Text provided
========================================

This is the entire history of these states.
I can see it in buildings, I can see it in landscapes.
What look to be little farms, I see the slave quarters there.
It is absolutely impossible to escape the legacy of slavery once you learn to recognize it.
I came across Saint Inigoes in Newtown, owned by Jesuit priests.
These plantations are really instrumental to funding the early Catholic Church.
Um, not just the Society of Jesus, not just Jesuit institutions, they're really the foundation for Catholicism in the United States.
♪ ♪ I think what has, has made the most impact on me is realizing there's a whole history here that people didn't even know about.
HARI SREENIVASAN: More than 200 years ago, the original Georgetown College operated plantations in Maryland that worked with slave labor.
Then, in 1838, facing deep debt, a pair of priests, who each served as president of Georgetown, sold 272 people to help pay the bills.
The slaves were sent to plantations in Louisiana.
♪ ♪ Welcome to our GU272 ancestral pilgrimage tour.
Our ancestors were actually out this far.
So you see the cane fields, right?
JOSEPH STEWART: We are fifth-generation grandsons of Isaac Hawkins, the first name on the manifest of the sale of 1838.
None of us, as has been said, knew anything of that.
And since that time, I have been focused on, "Now what do you do about it?"
"The Georgetown sale was one of thousands "that forcefully migrated more than one million men, women, and children from Maryland, Virginia, and Washington D.C." ♪ ♪ STEWART: There are about 10,000 descendants, and of that number, maybe half are still living.
EARL WILLIAMS, SR.: It's personal to me.
Some of the greatest men in this country were educated in Georgetown, on our ancestors' backs.
BRANCHE-BAKER: For me, it was an opportunity to face the truth, to understand my own background and my own ancestry.
♪ ♪ STEWART: The first contact was on September 1 of 2016, when Georgetown was making an announcement about a task force report.
Throughout this past year, as the Working Group on Slavery, Memory, and Reconciliation conducted their related efforts, they sponsor... MANN: Georgetown created a commission.
The working group completed its work over the summer.
The descendant community asked for representation on that commission.
They were denied.
Gentleman right behind you, please introduce yourself.
May I please join you?
Um, well, uh, sure.
My name is Joe Stewart, and I'm a descendant of the 272.

========================================

Data entries
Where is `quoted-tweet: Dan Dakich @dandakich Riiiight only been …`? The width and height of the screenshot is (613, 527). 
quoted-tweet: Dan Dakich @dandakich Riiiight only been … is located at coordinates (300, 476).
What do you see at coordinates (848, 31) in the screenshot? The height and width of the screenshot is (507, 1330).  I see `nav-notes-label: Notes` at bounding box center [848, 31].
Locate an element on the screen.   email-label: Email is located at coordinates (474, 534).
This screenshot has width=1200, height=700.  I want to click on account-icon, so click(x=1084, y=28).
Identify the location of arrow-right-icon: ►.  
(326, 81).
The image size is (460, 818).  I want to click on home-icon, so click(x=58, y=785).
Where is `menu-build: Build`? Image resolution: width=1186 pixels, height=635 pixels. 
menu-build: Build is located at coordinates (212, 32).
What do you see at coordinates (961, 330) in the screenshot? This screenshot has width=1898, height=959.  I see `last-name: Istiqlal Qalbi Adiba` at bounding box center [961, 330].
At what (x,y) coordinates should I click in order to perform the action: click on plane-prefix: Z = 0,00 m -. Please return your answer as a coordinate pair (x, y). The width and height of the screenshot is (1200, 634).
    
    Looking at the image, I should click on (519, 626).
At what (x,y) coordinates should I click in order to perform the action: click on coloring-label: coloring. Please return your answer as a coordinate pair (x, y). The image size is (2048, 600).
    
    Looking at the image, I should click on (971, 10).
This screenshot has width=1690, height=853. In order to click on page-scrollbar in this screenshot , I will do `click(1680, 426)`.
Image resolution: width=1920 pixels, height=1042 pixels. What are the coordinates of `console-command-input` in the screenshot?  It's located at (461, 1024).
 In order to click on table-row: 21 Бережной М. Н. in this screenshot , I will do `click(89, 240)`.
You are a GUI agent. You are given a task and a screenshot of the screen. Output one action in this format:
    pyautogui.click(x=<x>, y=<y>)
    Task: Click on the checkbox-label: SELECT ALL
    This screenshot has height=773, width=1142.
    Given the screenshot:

========================================

Problems to work on
(a) According to the transcript on Georgetown's 1838 slave sale, where were the 272 people sent?
(b) Decide whether each statement agrees with the transcript on Georgetown's 1838 slave sale, answering yes or no and quoting the words that settle it: (i) Isaac Hawkins was the first name on the manifest of the 1838 sale. (ii) The descendant community was given representation on Georgetown's commission. (iii) The original Georgetown College operated plantations in Maryland.
(c) Please continue the transcript on Georgetown's 1838 slave sale from its last line.

Task results
(a) To plantations in Louisiana.

(b)
(i) Yes: "Isaac Hawkins, the first name on the manifest of the sale of 1838."
(ii) No: "The descendant community asked for representation on that commission. They were denied."
(iii) Yes: "the original Georgetown College operated plantations in Maryland that worked with slave labor."

(c)
(applause) And I've invited other members of the 272 here to join us today.
One of the working groups said that what was missing from this scenario was the faces of the slaves.
Here are the faces.
(applause) These are the faces.
To date, we have not had the privilege in working with the working group.
You don't start reconciling by alienating.
And our attitude is "Nothing about us without us."
(applause) - Yes, I do appreciate it.
Thank you very much.
Thank you.
Appreciate it.
Then we came together around confronting the Church.
And we challenged the current leadership to make it right.
If the Church can't lead, there's nothing left in the United States, so... (voiceover): I was raised Catholic.
I'm a past altar boy.
I want to believe in my church.
Well, then, prove to me what you've been teaching me.
TIM KESICKI: And they said, "You believe in God, right?
"God wasn't there in 1838 "when you sold our ancestors, but God is here now.
What are you being called to do?"
♪ ♪ (voiceover): We have greatly sinned.
An historic truth for which we implore mercy and justice, hope and healing.
We are profoundly sorry.
♪ ♪ STEWART: That led us to the convenings... MAN: Joe, tell me about the teachers.
STEWART: ...where we had some tough and serious discussions.
But we are still just at the beginning.
MAN: The Society of Jesus enslaved up to 20,000 people.
And the sale in 1838 was the second-biggest slave sale in the 19th century.
KESICKI: We can't just say, "Well, we're sorry," and assume that that covers it.
No, we have to act.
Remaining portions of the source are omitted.